Chère Madame Royal,
D’abord, j’ai cru à une plaisanterie : un appel de votre chef de cabinet adjoint me demandant si j’acceptais d’être décoré de la Légion d’honneur. J’ai retenu mon envie de rire. Et puis le courriel est arrivé, confirmant la proposition.
Je vous remercie de votre attention, mais ai l’honneur de refuser cette distinction. Elle me parait tout à fait incompatible avec l’exercice du métier de journaliste, dont un principe de base est, pour assurer sa liberté, de se tenir à distance des personnes de pouvoir et d’en refuser les avantages ou distinctions qu’elles voudraient lui prodiguer.
Permettez-moi, d’ailleurs, de vous rappeler l’état déplorable de la liberté de la presse :
- Quasiment tous les grands médias, écrits et audiovisuels, appartiennent à des milliardaires ou à des grandes entreprises. Voyez cette carte, dressée par Acrimed et Le Monde diplomatique :
- La liberté de la presse subit des attaques régulières : loi sur le « secret des affaires » en 2015, procès d’oligarques contre les médias libres, ou, en ce moment, projet de loi « Egalité et citoyenneté » ;
- Les journalistes sont de plus en plus fréquemment empêchés d’informer le public : qu’ils subissent des violences policières (comme l’a constaté le Rapport de la mission d’information civile sur les actions de maintien de l’ordre établi par Reporterre), ou qu’ils soient poursuivis en justice sous des prétextes fallacieux, comme notre confrère Gaspard Glanz ;
- Une journaliste de M6 et un photographe molestés à Rennes, le 2 juin.

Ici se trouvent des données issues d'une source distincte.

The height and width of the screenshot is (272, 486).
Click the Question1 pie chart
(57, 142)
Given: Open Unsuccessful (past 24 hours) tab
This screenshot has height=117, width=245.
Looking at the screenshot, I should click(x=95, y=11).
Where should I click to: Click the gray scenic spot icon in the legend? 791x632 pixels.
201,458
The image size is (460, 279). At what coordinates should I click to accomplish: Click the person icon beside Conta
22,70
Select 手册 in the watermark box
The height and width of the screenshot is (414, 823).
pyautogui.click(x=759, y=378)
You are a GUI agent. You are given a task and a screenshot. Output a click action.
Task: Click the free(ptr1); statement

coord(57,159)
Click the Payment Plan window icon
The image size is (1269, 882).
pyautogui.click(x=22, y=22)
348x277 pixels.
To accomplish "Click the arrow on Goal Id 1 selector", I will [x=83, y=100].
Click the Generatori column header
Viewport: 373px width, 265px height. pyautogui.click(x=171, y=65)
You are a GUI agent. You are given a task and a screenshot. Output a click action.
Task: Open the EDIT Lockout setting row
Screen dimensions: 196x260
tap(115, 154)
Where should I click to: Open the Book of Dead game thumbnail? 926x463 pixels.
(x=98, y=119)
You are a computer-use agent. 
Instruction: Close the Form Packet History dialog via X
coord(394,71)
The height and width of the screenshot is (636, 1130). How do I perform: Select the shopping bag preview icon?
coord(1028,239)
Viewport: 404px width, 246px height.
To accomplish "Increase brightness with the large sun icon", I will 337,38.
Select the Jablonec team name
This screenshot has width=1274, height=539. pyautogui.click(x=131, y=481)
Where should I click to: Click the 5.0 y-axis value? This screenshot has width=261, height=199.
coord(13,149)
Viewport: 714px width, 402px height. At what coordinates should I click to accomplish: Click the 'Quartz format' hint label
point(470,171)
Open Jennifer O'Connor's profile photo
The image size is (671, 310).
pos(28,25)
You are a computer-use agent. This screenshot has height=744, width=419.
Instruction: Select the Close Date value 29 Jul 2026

- Et le journalisme environnemental est particulièrement visé dans le monde : depuis 2010, dix journalistes ont été assassinés parce qu’ils enquêtaient sur des scandales écologiques.
Tout ceci rend impossible à un journaliste, s’il lui en prenait la fantaisie, d’accepter une décoration de la part d’un gouvernement qui n’a rien fait, au contraire, pour limiter le pouvoir des oligarques et les atteintes à la liberté d’informer.
Je travaille, au sein de l’équipe de Reporterre et comme beaucoup de journalistes et de médias libres, pour que puissent être entendues d’autres voix que celles du néo-libéralisme, de la xénophobie, et du productivisme. Ce dont nous avons besoin, ce n’est pas de décorations, mais de la liberté de travailler, et de l’équité.
Comment expliquez-vous qu’Aujourd’hui en France, qui appartient au milliardaire Arnault, Libération, qui appartient au milliardaire Drahi, Le Monde, qui appartient au milliardaire Niel et à ses comparses, Le Figaro, qui appartient au milliardaire Dassault, reçoivent de l’Etat respectivement 7,8 millions d’euros, 6,5 millions, 6,5 millions et 5,4 millions ? Alors que, pour prendre un exemple au hasard, Reporterre ne reçoit pas un centime de ces aides ?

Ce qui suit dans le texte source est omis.